The brand-new Section 951A of the Internal Revenue Code, regarding non-routine controlled foreign corporation income called “global intangible low-taxed income,” or GILTI for short, is set to have a significant impact on American taxpayers involved in foreign businesses. Under new regulations that expand Subpart F, individuals and trusts who own stock in controlled foreign corporations, directly or through LLCs or S corporations, will be subject to higher tax rates on GILTI than C corporation shareholders.
Though it is one of the major changes contained within the recently passed Tax Cut and Jobs Act, this wryly-named provision doesn’t receive a lot of media coverage. As actual taxable income that was formerly deferred is now pulled into the U.S., taxpayers who are earning foreign income might be caught off-guard.
This article outlines the major considerations to keep in mind when developing future strategies that are affected by these new provisions.

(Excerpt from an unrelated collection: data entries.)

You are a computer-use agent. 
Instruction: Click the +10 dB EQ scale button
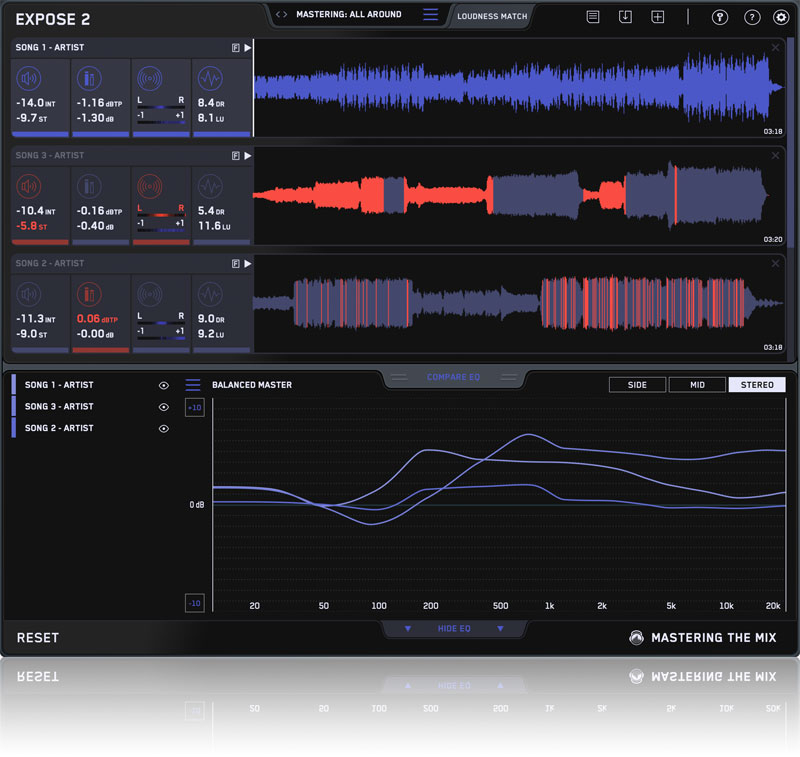point(195,408)
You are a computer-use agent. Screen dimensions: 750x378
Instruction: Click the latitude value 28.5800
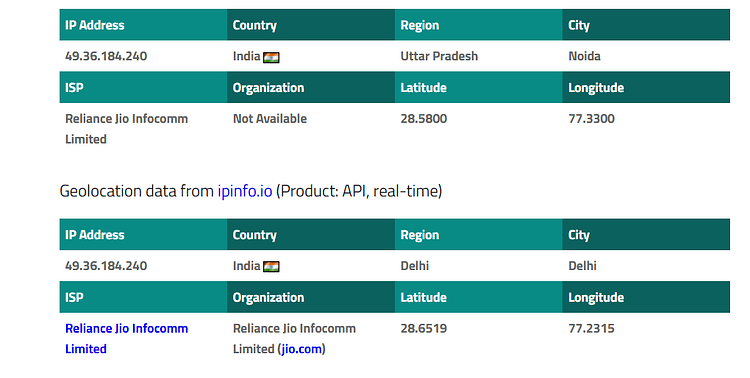click(424, 119)
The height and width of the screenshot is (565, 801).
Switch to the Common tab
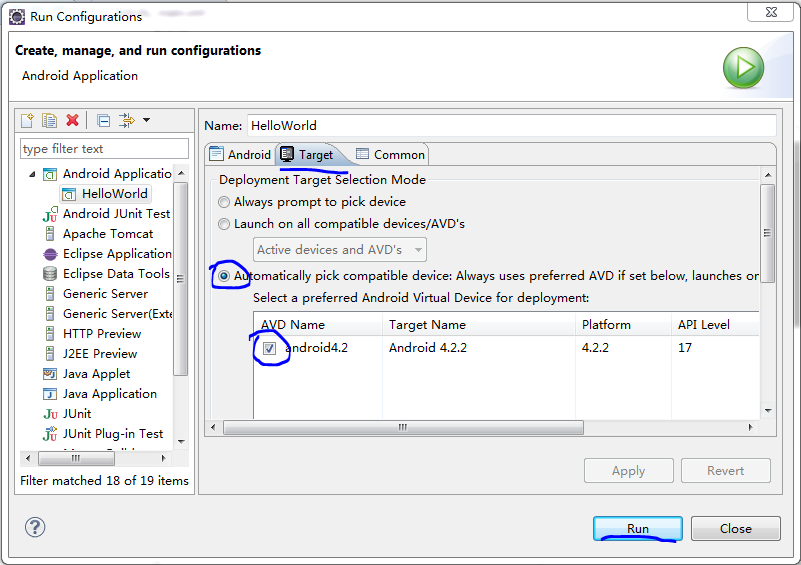[390, 155]
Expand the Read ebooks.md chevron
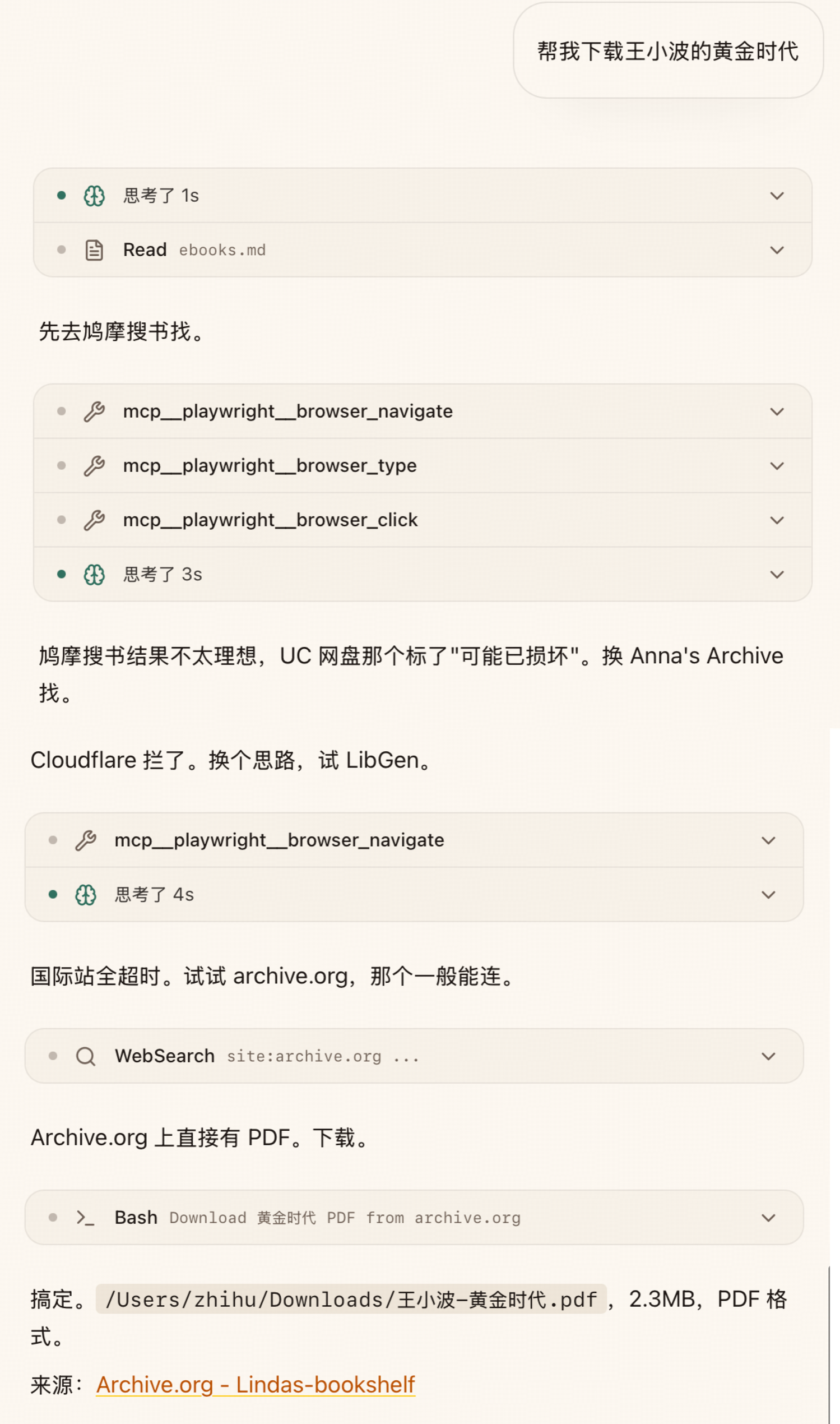Viewport: 840px width, 1424px height. (777, 250)
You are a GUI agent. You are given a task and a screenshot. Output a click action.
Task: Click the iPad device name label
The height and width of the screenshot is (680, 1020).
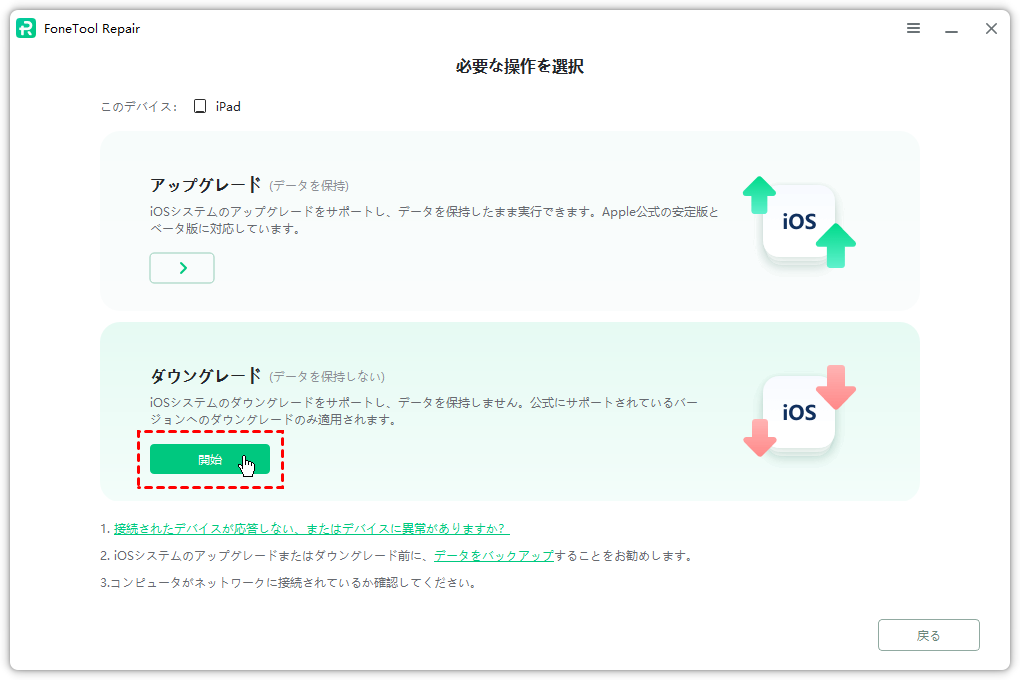click(x=228, y=106)
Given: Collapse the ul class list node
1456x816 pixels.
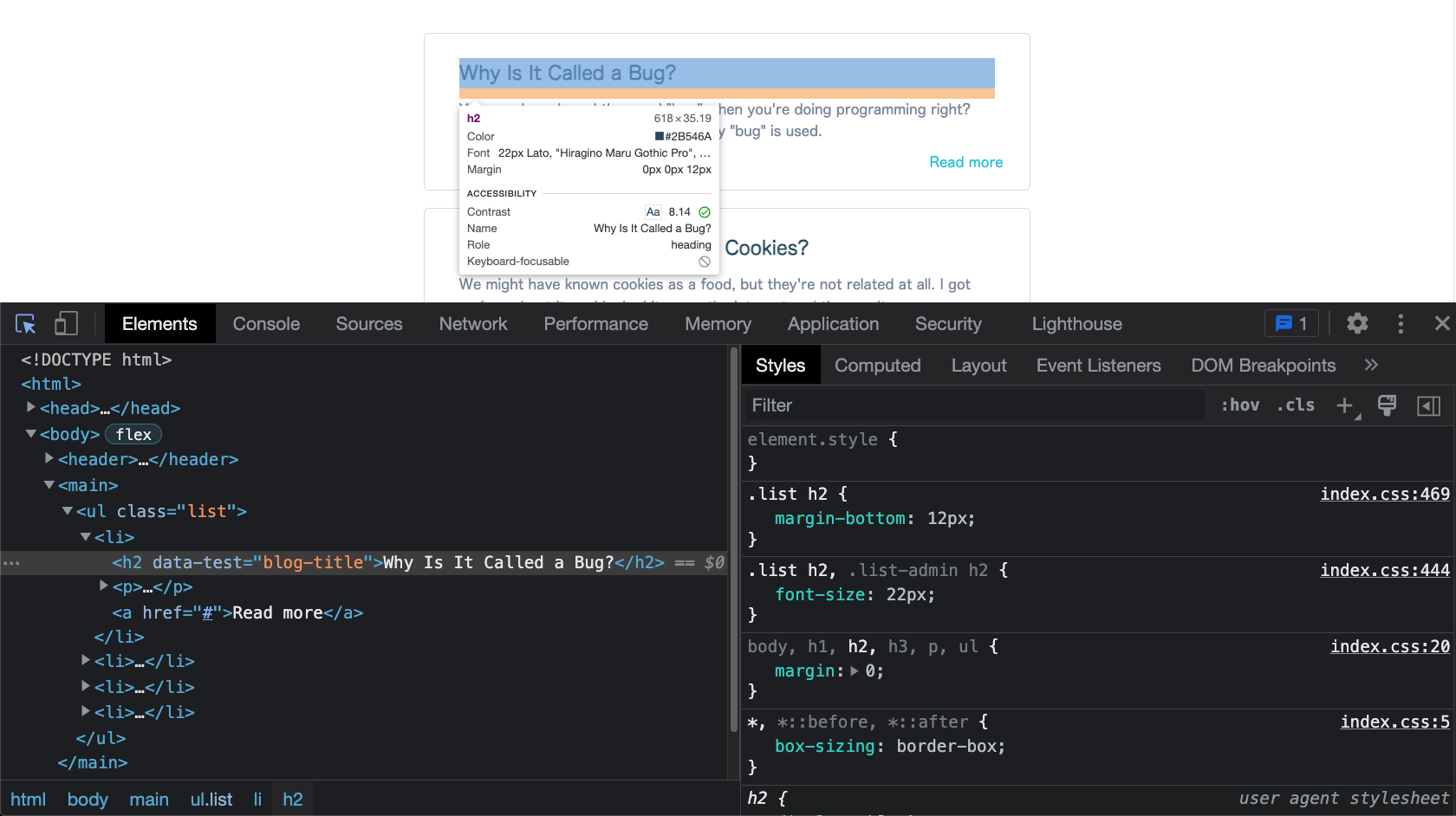Looking at the screenshot, I should coord(68,512).
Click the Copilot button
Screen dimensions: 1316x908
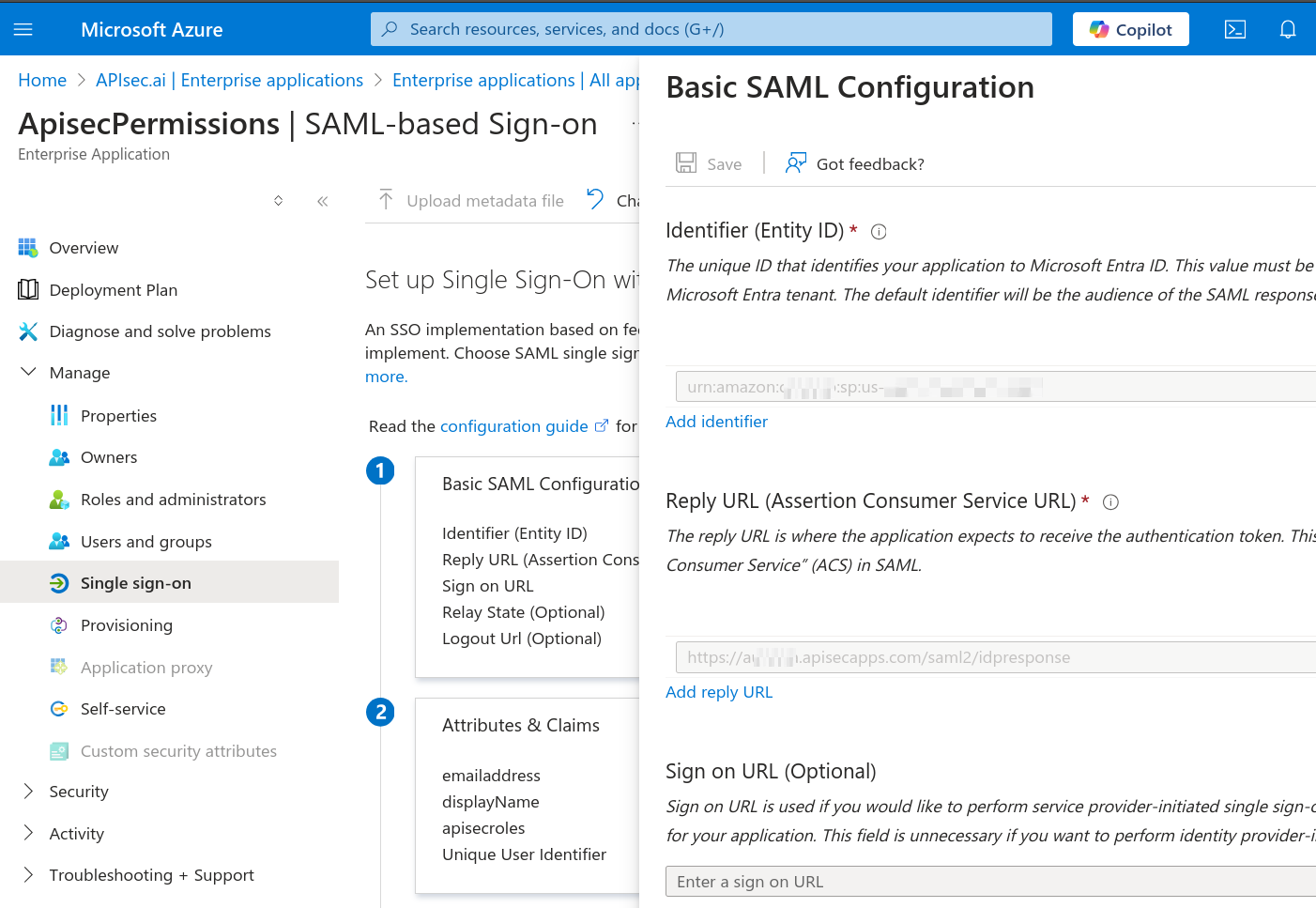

The GILTI computation is related to the excess of the owner’s “net tested income” over their “net deemed tangible income return”; essentially, it is a calculation on the income of the controlled foreign corporation, or CFC. Moving forward, income earned internationally may now be subject to U.S. taxation. Therefore, if you are generating income from your CFC, you may pay taxes on it as part of your Subpart F income, beginning in 2018.
Computing GILTI can be tricky. If you are self-reporting this income, in the event of an audit, you run the risk of the IRS computing an amount that is higher than yours. Of course, failure to report GILTI is never advisable. Like all unreported income, upon discovering your omission, the IRS will come knocking. Instead, it’s wise to work with an experienced CPA who understands your international business structure and will calculate your includible income correctly under the new law.
Navigating the modifications to GILTI
These sweeping changes are set to have an impact on your 2018 taxes, so it’s important to establish a foundation for success from the outset. Here are a few key principles to aid in achieving a favorable outcome:
• Verify that your CPA can manage GILTI reporting. Not all tax practitioners specialize in foreign compliance, and Section 951A is complicated. Discuss the implications with your tax specialist to confirm that they have the capacity to accurately oversee the tax impact on your business.
• Clean up your foreign financials. This is a good time to get all your foreign accounting-related records in order to ensure that you are properly reporting moving forward.
Since these changes will apply to your 2018 income and beyond, now is the time to consult your tax specialist to outline opportunities to reduce your tax liability. Certain elections (such as those for S Corps and individuals) can yield significant reductions in your tax burden. It is also a good time to evaluate your CFC structure. Close inspection might reveal beneficial opportunities, such as moving your company to the U.S., transferring income out of the CFC (to the extent that the transaction does not violate transfer pricing rules), or establishing a pass-through entity that provides for separate deductions.
The regulations that apply to Section 951A are not the flashiest part of the tax bill, which is why they are not often discussed. The average taxpayer has little interest in these intricacies, so it is critical that your tax specialist understands how this provision will impact your tax liability. By confirming that your tax specialist has the correct expertise and planning future strategies early, you can minimize the impact on your tax liabilities and get a head-start on emerging opportunities.